Alex and I used to talk about her and about Uncle Bob often and I am sure we still will. The image I have of this magnificent couple is of the young Bob Denman coming from Prescott to fight hand to hand against the Communists, so close he could reach out and touch them — and of Mary Evelyn keeping the home fires burning then and afterwards. Willowy, never aggressive, but also never afraid. A real Southern lady, sort of like Melanie Wilkes in Gone With the Wind. She could bend but she could not break as long as there was someone who needed her love and her connection and her strength and patience. A real Southern lady, as my wife said.
I can see her love in Bob’s serene but saddened face, in Stan and Bob’s resolution as they have faced the challenges of this difficult economy, and now of this terrible loss, and in the kind faces of all of the Denmans right down to our future Rockette, Brittany (Britney?). It was her love that smoothed out the wrinkles of worry.

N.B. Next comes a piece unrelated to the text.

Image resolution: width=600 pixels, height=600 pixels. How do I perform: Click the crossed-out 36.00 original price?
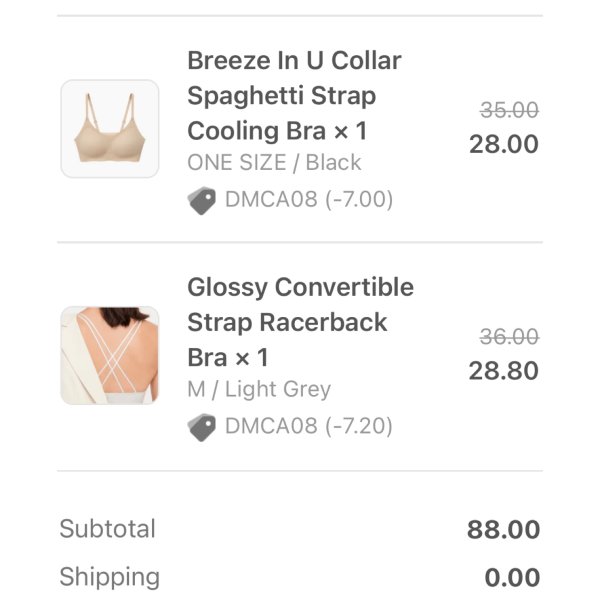pos(509,337)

A few months ago, my wife and I were talking about Richard Nixon’s comment back in 1952 that his wife did not have a fur coat. Mr. Nixon said that instead she had a “good Republican cloth coat.” Then a few weeks ago, after we saw Mary Evelyn and Bob and Stan and Bob, Jr., here in Little Rock, I was marveling at the courage and kindness of the Denmans, especially of Mary Evelyn, Bob, and Stan, with whom we had spent the afternoon.
“Denman,” said my wife, “a good American cloth name.”
And in that, she summed up the Denmans, especially Mary Evelyn. Not flashy, not snobby, not arrogant, just the salt of the earth, the people who make Arkansas great and who keep America free.
When I think of life without Mary Evelyn, I think of a passage from the New Testament: “Ye are the salt of the earth, but if the salt lose its savor, wherewith shall it be salted?”
So, now we have lost for the earthly moment by moment the savor of Mary Evelyn’s love and kindness. But among the community of the faithful, there are no dead. Mary Evelyn will be there in the bird song that Bob hears when he stands at the tee and pauses for a moment before he drives the ball. Stan will feel it when he sees his children’s accomplishments and sees Mary Evelyn’s expressions on their faces, as I so clearly can. Bob Jr. will hear her in the wind blowing across the campus at UALR. Among the faithful, there are no dead.
“I feel a lot better than I look.” Those were the last words Mary Evelyn said to Alex and me when we left her side a few weeks ago in Bryant. Now, she is whole again, and we will see her again, and she’ll smile her wonderful, mischievous smile again, and maybe we’ll talk about Wal-Mart. God bless Mary Evelyn and all of you.